ACTION ITEM — Only the lines from the one containing "The image size is (1337, 945)." through the end of the listing are to be transcribed, exactly and with both ends included.
----- RECORDS FOR THIS EXERCISE -----
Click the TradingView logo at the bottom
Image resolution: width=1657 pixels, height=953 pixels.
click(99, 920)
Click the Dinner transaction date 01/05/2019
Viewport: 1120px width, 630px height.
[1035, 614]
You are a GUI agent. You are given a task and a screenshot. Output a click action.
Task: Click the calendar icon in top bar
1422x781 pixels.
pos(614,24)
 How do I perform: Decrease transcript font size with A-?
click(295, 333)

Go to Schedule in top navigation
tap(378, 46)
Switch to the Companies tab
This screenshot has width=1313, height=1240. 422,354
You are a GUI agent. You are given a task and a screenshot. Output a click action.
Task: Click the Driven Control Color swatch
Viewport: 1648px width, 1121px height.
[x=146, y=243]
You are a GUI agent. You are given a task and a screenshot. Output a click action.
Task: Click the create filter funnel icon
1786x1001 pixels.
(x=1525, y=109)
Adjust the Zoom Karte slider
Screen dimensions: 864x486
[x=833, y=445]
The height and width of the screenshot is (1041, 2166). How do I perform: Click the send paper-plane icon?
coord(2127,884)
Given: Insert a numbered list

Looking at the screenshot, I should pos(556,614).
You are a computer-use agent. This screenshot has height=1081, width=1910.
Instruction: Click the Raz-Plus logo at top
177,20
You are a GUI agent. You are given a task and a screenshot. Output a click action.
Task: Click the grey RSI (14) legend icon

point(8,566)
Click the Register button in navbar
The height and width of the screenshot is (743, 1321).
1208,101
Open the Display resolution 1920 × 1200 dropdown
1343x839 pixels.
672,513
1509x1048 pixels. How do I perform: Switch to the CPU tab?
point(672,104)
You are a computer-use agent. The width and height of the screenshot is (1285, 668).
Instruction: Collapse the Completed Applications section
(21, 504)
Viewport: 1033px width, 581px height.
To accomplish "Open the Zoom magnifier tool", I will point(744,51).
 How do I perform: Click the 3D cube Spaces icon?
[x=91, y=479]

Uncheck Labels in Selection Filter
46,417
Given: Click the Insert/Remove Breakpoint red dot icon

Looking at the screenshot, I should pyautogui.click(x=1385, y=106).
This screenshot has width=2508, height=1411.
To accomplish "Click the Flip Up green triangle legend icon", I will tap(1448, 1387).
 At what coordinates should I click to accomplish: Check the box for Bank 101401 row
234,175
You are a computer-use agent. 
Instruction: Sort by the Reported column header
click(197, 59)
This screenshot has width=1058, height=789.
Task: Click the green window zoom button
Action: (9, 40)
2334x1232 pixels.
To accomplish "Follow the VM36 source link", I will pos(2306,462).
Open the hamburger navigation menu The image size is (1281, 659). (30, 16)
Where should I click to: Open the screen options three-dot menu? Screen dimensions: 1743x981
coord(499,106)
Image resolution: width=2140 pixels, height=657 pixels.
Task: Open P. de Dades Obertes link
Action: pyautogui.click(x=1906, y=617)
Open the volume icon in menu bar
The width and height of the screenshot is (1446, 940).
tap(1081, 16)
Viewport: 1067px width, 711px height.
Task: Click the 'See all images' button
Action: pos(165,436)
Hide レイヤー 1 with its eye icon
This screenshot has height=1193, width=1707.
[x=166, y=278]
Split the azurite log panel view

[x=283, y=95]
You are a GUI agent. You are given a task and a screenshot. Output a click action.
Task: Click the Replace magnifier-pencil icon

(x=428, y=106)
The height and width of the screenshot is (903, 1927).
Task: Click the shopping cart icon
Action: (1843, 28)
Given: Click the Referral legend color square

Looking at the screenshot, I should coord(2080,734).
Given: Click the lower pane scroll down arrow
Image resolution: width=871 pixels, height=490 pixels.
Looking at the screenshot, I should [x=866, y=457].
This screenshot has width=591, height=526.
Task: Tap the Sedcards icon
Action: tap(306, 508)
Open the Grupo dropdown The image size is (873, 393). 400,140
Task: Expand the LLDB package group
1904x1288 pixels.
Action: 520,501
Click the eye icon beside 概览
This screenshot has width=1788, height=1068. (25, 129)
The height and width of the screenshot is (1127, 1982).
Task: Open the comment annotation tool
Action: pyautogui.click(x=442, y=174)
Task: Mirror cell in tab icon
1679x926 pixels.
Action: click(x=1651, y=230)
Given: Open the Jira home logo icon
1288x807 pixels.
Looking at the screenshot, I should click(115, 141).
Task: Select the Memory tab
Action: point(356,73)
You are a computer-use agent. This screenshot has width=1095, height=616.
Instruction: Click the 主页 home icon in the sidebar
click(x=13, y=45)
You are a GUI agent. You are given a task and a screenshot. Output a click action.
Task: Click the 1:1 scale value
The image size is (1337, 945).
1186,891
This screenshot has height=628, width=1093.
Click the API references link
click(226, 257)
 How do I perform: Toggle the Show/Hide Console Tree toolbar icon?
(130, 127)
-----
EXERCISE RESPONSE —
The image size is (1337, 945).
1186,891
This screenshot has height=628, width=1093.
Click the API references link
click(226, 257)
 How do I perform: Toggle the Show/Hide Console Tree toolbar icon?
(130, 127)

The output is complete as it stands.